The Brotherhood of St Laurence (BSL), the enabling organisation, provided the methodology, research and evaluation expertise to enable collaborative efforts. Transition to Work providers (Lead Partner organisations) led the implementation, in partnership with representatives from key sectors (employers, community organisations, government and training providers), co-designing, adapting and implementing the training pathway in the communities of Darwin, Penrith, Logan, the Gold Coast and Adelaide North regions, to ensure pathways met the needs of local employers, young people and the community.
The BSL drew on the ‘Entry into Care Roles’ Skill Set, identified by the deputy chair of the NYEB Advisory Board Sara Caplan, to provide an entry level training component for young people on the pathway. The Skill Set was developed in consultation with industry by the Human Services Skills Organisation (HSSO) to rapidly upskill a ‘surge’ workforce to meet the increased needs of the aged care and disability support sector during the COVID-19 pandemic.
The Skills Trial pathway has provided young people with holistic support to explore different roles and careers, build work readiness and industry exposure, skill development and work experience, which has enabled them to make an informed decision on further training or work in the sector. Even if the sector is not for them, young people have shown they are ready to take the skills, confidence and experience developed though the pathway on to other opportunities.

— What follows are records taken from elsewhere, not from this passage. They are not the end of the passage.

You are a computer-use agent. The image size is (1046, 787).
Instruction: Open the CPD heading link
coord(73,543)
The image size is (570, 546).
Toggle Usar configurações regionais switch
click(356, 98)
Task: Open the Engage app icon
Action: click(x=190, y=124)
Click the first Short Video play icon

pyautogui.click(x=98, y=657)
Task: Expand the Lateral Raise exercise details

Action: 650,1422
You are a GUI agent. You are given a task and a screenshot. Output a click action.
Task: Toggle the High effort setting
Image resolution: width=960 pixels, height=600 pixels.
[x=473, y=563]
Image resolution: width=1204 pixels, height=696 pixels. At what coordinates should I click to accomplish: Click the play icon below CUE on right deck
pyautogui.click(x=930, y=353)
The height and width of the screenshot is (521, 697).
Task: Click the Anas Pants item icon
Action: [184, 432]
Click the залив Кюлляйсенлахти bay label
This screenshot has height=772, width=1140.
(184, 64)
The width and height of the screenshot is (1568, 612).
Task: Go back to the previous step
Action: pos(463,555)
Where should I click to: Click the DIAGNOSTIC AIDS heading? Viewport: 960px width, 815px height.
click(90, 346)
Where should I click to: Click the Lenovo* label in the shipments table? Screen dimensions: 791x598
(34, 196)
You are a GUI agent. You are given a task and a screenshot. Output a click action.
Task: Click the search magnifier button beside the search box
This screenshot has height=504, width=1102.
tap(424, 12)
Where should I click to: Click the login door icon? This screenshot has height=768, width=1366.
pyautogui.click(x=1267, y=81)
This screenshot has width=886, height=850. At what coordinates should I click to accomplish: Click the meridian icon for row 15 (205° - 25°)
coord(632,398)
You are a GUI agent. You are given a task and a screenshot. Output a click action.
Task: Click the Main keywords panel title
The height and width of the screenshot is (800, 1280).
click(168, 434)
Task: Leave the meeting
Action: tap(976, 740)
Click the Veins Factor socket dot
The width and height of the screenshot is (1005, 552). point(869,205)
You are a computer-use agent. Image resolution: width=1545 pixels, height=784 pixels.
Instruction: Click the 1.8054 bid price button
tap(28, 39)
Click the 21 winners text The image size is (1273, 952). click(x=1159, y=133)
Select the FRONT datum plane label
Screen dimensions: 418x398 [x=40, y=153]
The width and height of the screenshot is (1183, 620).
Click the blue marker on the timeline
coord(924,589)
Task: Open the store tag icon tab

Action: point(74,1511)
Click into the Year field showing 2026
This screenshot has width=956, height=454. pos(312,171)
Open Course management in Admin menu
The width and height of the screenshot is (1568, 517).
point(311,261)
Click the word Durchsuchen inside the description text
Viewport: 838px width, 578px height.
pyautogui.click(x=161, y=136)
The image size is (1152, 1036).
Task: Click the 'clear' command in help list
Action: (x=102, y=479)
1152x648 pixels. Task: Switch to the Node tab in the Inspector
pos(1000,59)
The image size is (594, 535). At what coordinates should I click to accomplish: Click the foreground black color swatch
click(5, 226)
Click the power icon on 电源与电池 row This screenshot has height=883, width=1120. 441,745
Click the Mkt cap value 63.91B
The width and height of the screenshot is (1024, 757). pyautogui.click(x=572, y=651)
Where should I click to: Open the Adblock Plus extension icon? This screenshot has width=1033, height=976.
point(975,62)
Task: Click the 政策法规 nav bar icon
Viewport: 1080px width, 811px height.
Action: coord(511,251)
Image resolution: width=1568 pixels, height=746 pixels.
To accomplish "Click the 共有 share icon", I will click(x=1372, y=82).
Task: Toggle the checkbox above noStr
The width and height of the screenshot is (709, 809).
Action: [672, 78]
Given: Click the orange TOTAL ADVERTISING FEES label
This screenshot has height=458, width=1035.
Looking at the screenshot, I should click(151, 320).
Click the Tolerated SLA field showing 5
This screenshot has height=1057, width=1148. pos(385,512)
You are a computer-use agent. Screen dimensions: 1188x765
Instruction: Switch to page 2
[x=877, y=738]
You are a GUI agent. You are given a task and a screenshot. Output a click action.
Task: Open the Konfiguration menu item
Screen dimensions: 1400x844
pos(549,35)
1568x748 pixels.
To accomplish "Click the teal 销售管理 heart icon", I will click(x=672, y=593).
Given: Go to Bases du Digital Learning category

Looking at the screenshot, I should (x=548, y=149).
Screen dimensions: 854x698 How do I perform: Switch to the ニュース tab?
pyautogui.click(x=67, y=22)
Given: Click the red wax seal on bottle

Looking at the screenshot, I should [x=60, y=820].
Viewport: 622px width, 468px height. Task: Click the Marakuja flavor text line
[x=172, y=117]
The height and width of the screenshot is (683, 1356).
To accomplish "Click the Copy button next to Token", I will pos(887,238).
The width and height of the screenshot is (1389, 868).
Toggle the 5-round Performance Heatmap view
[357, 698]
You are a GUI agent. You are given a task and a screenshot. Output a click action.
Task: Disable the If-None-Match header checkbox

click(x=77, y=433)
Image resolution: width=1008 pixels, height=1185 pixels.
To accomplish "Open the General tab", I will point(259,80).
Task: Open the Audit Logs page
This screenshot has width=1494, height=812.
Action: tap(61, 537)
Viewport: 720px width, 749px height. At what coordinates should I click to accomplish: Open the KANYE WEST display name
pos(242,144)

Critically the trial has also involved employers in the co-design and all steps of the pathway (information sessions, recruitment, training), encouraging local organisations to adapt their practice and thinking on the skills and innovations required to engage a young workforce into entry-level roles.
Through consistent presentation of evaluation findings and real-time learnings to the NYEB national governance groups, the BSL was able to draw on the national expertise of these members to address challenges and structural barriers as the trial progressed. Critical members include the CEO of the HSSO, the Skills Branch of the Department of Employment Skills and Training, CEO of TAFE Directors Australia and Sam Mostyn, President, Chief Executor for Women.
Collaborative and intentional action linking the local and national has seen sites successfully navigate jurisdictional differences to enable training providers to deliver the skill set; access existing funding to enable a coherent pathway; shift the mindsets of employers and their recruitment models; and motivate young people to consider the variety of roles and suitability for the sector.
Community Investment Committees are building on learnings to develop and strengthen the skills pathway for the care sector, and adapt the model to other local growth sectors such as construction and agriculture. The HSSO’s evaluation of the trial will also increase understanding of the utility of the skill set, and together with local learnings inform the development of further skill sets and qualifications, and VET reforms more broadly at the national level.